— Begin Supplied entries —
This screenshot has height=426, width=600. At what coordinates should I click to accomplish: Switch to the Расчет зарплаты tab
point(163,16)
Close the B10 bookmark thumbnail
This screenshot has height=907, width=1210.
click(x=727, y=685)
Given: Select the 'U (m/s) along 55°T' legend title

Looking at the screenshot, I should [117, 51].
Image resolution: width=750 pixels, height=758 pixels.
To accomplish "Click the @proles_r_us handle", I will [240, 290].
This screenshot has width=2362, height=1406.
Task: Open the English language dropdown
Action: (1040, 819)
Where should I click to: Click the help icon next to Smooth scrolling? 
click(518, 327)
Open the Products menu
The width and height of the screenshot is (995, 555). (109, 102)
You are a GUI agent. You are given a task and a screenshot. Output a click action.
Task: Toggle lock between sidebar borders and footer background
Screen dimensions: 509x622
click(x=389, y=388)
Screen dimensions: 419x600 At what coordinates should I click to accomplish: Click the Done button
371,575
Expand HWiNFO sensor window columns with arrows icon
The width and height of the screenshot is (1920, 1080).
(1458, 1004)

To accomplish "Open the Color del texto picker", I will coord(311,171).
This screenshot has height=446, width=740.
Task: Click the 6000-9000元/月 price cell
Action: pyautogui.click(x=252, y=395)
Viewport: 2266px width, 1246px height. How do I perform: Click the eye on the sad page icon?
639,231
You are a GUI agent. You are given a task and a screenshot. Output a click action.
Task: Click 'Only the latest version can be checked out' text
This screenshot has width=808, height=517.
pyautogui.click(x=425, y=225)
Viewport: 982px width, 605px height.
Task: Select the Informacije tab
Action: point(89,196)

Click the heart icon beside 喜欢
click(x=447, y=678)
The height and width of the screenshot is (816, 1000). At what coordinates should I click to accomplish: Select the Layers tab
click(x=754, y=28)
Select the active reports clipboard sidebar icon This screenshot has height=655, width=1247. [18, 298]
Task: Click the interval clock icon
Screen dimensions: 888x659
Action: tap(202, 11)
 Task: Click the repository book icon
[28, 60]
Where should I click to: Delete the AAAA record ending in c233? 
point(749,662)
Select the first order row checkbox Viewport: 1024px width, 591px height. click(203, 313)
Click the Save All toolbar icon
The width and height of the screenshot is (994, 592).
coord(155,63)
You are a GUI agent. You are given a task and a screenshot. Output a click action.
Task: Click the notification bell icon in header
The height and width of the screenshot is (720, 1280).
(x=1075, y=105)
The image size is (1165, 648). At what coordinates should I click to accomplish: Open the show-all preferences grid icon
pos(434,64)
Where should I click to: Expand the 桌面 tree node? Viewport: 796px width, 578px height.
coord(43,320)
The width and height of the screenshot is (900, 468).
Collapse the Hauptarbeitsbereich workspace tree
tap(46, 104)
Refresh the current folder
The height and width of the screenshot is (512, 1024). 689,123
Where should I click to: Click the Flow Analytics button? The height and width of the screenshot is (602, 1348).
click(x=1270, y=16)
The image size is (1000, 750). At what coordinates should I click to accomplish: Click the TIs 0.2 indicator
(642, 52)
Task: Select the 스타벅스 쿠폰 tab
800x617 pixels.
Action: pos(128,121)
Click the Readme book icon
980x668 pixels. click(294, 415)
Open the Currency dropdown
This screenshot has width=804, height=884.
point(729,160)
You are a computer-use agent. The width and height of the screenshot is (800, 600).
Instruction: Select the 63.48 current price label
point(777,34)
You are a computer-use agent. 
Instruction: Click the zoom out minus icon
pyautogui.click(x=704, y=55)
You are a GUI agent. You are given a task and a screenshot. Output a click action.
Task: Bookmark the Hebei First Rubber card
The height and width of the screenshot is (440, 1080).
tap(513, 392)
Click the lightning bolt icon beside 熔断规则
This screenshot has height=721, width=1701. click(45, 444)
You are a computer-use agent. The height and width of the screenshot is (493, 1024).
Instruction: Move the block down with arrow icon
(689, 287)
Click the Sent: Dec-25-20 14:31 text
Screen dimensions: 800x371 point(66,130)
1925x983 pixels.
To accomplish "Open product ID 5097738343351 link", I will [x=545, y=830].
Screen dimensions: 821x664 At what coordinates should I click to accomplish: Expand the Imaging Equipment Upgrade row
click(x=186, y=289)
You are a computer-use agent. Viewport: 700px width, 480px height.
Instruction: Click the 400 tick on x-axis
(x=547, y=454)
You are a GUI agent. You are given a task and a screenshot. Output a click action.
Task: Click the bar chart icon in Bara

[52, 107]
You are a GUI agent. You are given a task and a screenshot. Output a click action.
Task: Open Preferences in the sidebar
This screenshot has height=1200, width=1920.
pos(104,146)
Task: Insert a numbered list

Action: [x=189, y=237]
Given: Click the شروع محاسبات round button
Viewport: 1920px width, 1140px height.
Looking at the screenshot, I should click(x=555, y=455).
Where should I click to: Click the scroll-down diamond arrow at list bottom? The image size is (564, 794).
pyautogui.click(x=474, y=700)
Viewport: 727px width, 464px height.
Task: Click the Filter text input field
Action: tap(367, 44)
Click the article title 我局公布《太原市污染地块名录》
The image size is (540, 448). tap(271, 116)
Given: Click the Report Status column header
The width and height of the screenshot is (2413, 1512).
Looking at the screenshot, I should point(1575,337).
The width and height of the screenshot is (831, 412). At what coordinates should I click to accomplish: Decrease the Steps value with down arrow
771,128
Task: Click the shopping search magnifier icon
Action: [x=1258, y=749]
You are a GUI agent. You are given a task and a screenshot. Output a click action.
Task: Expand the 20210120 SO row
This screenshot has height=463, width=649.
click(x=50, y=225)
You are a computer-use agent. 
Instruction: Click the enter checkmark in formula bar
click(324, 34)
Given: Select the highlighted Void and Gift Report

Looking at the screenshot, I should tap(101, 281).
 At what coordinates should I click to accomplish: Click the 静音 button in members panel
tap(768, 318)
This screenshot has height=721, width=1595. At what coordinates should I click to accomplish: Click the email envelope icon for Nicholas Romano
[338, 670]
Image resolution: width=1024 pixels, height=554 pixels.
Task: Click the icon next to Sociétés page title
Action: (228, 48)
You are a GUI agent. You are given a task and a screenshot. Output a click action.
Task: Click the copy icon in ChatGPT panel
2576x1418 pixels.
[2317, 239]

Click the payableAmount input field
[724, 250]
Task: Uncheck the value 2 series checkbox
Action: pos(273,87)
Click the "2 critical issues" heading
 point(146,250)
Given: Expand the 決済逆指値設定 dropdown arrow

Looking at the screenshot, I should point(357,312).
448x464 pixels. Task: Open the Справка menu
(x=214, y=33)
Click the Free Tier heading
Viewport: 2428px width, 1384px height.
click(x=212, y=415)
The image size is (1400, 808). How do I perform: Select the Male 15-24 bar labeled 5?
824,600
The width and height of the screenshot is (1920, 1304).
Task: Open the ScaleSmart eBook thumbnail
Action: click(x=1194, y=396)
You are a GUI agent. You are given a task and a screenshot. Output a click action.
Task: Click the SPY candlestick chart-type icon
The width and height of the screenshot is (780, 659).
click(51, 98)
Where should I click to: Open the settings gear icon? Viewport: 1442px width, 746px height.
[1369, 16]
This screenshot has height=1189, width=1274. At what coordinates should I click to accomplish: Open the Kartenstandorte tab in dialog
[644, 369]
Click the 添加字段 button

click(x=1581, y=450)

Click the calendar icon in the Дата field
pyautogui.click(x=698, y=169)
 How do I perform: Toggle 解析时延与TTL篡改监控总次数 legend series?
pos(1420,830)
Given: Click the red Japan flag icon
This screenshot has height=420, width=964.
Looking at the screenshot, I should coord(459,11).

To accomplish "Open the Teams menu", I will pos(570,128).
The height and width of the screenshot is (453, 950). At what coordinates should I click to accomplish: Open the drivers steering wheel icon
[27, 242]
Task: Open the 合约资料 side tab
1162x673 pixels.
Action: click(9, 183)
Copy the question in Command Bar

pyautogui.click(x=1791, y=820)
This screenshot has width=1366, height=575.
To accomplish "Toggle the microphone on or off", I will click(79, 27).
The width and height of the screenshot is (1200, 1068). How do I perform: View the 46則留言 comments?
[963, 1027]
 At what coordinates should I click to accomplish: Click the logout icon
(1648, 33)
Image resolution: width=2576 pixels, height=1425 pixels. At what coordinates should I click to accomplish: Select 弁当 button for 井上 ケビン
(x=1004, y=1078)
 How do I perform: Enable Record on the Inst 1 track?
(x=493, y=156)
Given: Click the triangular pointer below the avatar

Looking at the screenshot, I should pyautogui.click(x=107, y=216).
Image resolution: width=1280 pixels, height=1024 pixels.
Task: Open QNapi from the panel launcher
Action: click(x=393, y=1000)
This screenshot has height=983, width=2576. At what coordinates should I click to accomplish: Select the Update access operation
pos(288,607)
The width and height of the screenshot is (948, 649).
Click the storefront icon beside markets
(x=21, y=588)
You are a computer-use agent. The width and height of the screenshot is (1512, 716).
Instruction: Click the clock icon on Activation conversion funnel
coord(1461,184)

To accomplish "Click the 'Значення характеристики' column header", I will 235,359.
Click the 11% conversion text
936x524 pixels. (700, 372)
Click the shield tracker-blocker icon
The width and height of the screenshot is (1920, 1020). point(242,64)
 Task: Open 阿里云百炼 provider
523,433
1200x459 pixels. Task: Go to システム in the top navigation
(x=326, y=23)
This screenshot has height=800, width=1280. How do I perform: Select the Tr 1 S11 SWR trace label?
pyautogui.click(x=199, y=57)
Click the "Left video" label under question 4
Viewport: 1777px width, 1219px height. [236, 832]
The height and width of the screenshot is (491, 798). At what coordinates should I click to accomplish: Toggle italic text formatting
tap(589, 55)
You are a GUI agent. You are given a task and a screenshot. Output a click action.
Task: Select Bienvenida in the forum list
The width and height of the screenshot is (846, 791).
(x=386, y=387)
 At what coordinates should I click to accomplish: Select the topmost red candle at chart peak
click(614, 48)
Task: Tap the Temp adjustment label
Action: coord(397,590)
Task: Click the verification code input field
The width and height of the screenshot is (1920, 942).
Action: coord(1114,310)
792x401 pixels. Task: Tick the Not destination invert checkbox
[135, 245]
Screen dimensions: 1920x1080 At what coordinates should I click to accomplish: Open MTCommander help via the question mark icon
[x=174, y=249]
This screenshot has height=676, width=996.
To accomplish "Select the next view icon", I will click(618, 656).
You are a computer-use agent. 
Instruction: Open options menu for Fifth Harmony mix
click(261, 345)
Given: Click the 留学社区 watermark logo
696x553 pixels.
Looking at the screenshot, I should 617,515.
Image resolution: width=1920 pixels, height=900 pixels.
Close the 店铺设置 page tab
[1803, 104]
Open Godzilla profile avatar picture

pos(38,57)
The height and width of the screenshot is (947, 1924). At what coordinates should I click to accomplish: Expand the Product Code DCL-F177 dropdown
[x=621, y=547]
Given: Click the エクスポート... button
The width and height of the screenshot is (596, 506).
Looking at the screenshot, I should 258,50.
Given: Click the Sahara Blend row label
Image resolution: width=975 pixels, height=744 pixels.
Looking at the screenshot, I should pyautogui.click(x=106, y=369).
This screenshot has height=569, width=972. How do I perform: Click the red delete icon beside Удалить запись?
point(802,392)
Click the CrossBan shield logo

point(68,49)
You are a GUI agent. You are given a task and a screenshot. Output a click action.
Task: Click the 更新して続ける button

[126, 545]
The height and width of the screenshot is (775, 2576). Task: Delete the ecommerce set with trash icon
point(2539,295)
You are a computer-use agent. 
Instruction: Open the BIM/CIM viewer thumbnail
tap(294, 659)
— End Supplied entries —
Task requirements. Output the lines of the listing above as a JSON list of strings, one string per line with blank lines omitted, starting with the line that contains "Given: Click the Report Status column header" and continuing through the line that contains "click(x=50, y=225)".

Problem solution.
[
  "Given: Click the Report Status column header",
  "The width and height of the screenshot is (2413, 1512).",
  "Looking at the screenshot, I should point(1575,337).",
  "The width and height of the screenshot is (831, 412). At what coordinates should I click to accomplish: Decrease the Steps value with down arrow",
  "771,128",
  "Task: Click the shopping search magnifier icon",
  "Action: [x=1258, y=749]",
  "You are a GUI agent. You are given a task and a screenshot. Output a click action.",
  "Task: Expand the 20210120 SO row",
  "This screenshot has height=463, width=649.",
  "click(x=50, y=225)"
]